# Is making cocaine easy?



## CrownMeKing (Aug 26, 2012)

I came across a pretty damn good deal, 1 pound of grounded up coca leaf for $50 and it's suppose to be chalk full of alcaloids (or however you spell it) anyways im very interested in making my own cocaine from home, i think it'd be really cool. So is it easy or even a good idea?


----------



## scroglodyte (Aug 26, 2012)

forget about it..............


----------



## scroglodyte (Aug 26, 2012)

you'll end up paying 300 a gram for coke, get ripped off, and then go to prison. pick a different hobby.


----------



## CrownMeKing (Aug 26, 2012)

all my hobbies give me the possibility of going to jail. paying 300 for a gram? lol never in my life im not fucking retarted. I have my own connect if i want some, itd just be cool to make my own. seems like a vey extensive process though. the chemicals would probably cost a pretty penny.


----------



## gaztron3030 (Aug 26, 2012)

I dont do drugs i just smoke weed


----------



## CrownMeKing (Aug 26, 2012)

then why are you on this part of the forum


----------



## atidd11 (Aug 26, 2012)

GTFO BITCH! Lol but ya bro if the columbians are doing it you can too.. I seen videos they make it with gas and alcohol and shit coke is some dirty shit lol but na bro i dont think its that harD or takes that long u just gotta know what youre doing. U gotta mix while u out certian shit in and da da da. From what i heart if u get taught once its simple enough to do it again.


----------



## CrownMeKing (Aug 26, 2012)

lol exactly i have to be smarter then some people living in the jungle working with dirt. hel even if it doesnt work i can make some coca tea or chew that shit. seems like either way its a good deal. i've seen a vid where you have to mix cement with it too ?_? doesnt sound to appealing but what can i say i love a good line


----------



## Dwezelitsame (Aug 26, 2012)
******************************
### [TASK A]
Copy the extracted data entries verbatim, from the first line of the records up to and including the line that contains "Action: click(x=191, y=68)".

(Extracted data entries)
******************************
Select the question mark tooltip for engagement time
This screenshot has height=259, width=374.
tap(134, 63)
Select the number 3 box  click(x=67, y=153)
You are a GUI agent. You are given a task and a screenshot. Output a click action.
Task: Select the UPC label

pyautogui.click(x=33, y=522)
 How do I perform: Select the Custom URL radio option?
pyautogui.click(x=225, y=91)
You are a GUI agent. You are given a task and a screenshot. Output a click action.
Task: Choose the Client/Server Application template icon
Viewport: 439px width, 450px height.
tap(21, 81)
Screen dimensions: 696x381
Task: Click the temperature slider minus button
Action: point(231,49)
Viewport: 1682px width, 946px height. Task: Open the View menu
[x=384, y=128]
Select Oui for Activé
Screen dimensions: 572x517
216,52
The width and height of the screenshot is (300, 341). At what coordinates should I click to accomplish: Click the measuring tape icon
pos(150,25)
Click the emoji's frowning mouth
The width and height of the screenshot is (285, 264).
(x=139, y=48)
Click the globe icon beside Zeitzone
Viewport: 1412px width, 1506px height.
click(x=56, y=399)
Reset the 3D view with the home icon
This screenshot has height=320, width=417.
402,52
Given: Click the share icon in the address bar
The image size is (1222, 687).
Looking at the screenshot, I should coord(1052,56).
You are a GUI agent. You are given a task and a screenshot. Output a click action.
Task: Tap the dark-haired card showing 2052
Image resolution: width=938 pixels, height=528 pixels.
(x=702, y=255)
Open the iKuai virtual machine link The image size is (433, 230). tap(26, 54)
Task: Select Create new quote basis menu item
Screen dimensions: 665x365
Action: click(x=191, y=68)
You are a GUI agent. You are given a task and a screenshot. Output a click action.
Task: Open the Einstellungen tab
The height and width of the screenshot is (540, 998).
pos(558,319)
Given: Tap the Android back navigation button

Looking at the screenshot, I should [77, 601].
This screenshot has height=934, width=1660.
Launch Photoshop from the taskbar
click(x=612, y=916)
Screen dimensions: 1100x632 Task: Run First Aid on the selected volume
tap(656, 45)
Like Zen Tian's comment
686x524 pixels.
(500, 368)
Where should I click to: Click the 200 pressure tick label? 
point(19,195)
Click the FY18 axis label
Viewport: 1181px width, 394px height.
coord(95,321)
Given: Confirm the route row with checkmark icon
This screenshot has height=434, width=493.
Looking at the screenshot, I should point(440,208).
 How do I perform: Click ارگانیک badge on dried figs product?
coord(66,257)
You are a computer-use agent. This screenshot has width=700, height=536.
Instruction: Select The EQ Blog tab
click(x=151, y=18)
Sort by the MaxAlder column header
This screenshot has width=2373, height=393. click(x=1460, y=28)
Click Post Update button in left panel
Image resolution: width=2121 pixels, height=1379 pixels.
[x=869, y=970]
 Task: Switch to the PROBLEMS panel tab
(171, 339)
******************************
### [TASK B]
In the forum thread, reproduce the passage from "then why are" up to and including "do it again.", with "forum" changed to "board".

### [RESULT A]
Select the question mark tooltip for engagement time
This screenshot has height=259, width=374.
tap(134, 63)
Select the number 3 box  click(x=67, y=153)
You are a GUI agent. You are given a task and a screenshot. Output a click action.
Task: Select the UPC label

pyautogui.click(x=33, y=522)
 How do I perform: Select the Custom URL radio option?
pyautogui.click(x=225, y=91)
You are a GUI agent. You are given a task and a screenshot. Output a click action.
Task: Choose the Client/Server Application template icon
Viewport: 439px width, 450px height.
tap(21, 81)
Screen dimensions: 696x381
Task: Click the temperature slider minus button
Action: point(231,49)
Viewport: 1682px width, 946px height. Task: Open the View menu
[x=384, y=128]
Select Oui for Activé
Screen dimensions: 572x517
216,52
The width and height of the screenshot is (300, 341). At what coordinates should I click to accomplish: Click the measuring tape icon
pos(150,25)
Click the emoji's frowning mouth
The width and height of the screenshot is (285, 264).
(x=139, y=48)
Click the globe icon beside Zeitzone
Viewport: 1412px width, 1506px height.
click(x=56, y=399)
Reset the 3D view with the home icon
This screenshot has height=320, width=417.
402,52
Given: Click the share icon in the address bar
The image size is (1222, 687).
Looking at the screenshot, I should coord(1052,56).
You are a GUI agent. You are given a task and a screenshot. Output a click action.
Task: Tap the dark-haired card showing 2052
Image resolution: width=938 pixels, height=528 pixels.
(x=702, y=255)
Open the iKuai virtual machine link The image size is (433, 230). tap(26, 54)
Task: Select Create new quote basis menu item
Screen dimensions: 665x365
Action: click(x=191, y=68)

### [RESULT B]
then why are you on this part of the board


----------



## atidd11 (Aug 26, 2012)

GTFO BITCH! Lol but ya bro if the columbians are doing it you can too.. I seen videos they make it with gas and alcohol and shit coke is some dirty shit lol but na bro i dont think its that harD or takes that long u just gotta know what youre doing. U gotta mix while u out certian shit in and da da da. From what i heart if u get taught once its simple enough to do it again.